El dramático final del Portugal contra Croacia fue el marco perfecto para que el mundo entero juzgue a la tecnología de Balón Conectado.
Gracias a esto, los árbitros del VAR anularon el gol del empate de los croatas en el último minuto del tiempo añadido contra la oncena lusitana al detectar un toque imperceptible a simple vista, e incluso, en las repeticiones de la televisión.
Portugal ganó 2-1 en Toronto y avanzó a octavos de final, dejando a los jugadores y aficionados croatas devastados, convencidos de que el gol de Josko Gvardiol fue anulado erróneamente por fuera de juego por el VAR y el árbitro Espen Eskås.

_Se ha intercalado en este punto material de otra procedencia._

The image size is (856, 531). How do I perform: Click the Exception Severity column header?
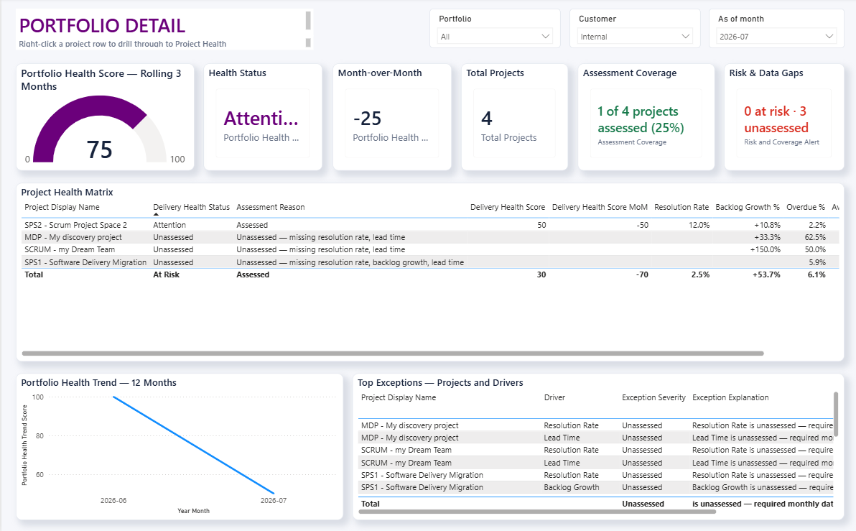pos(653,397)

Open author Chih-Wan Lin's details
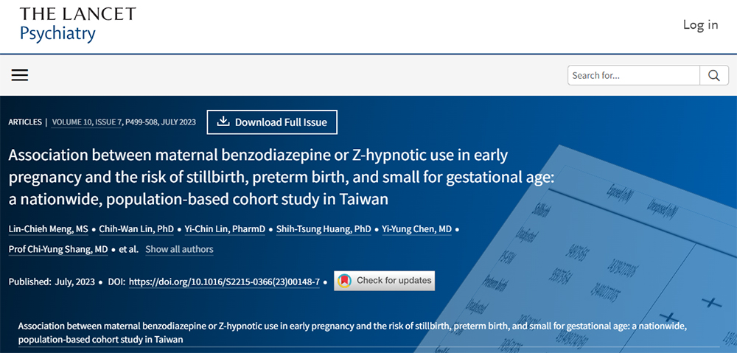(136, 229)
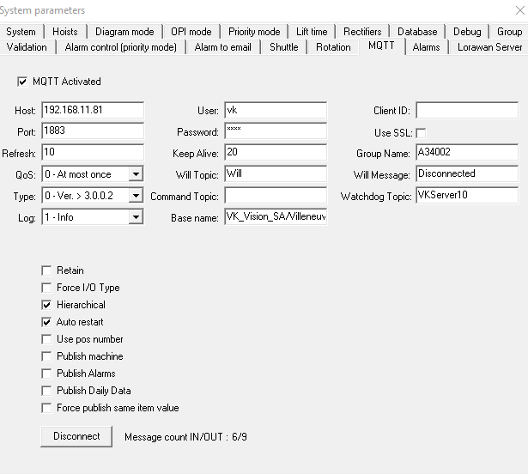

La FIFA confía en un balón de fútbol de alta tecnología equipado con «sensores avanzados» e insiste en que acertó al determinar que Igor Mantanovic, de Croacia, rozó el balón con la cabeza, lo que significa que Mario Palasic estaba en posición de fuera de juego durante la jugada del gol.
Los sensores integrados en el balón estaban tan finamente ajustados, según la FIFA, que eran «capaces de detectar cualquier contacto mínimo… lo que permite a los árbitros un nivel de datos sin precedentes para tomar decisiones rápidas y precisas».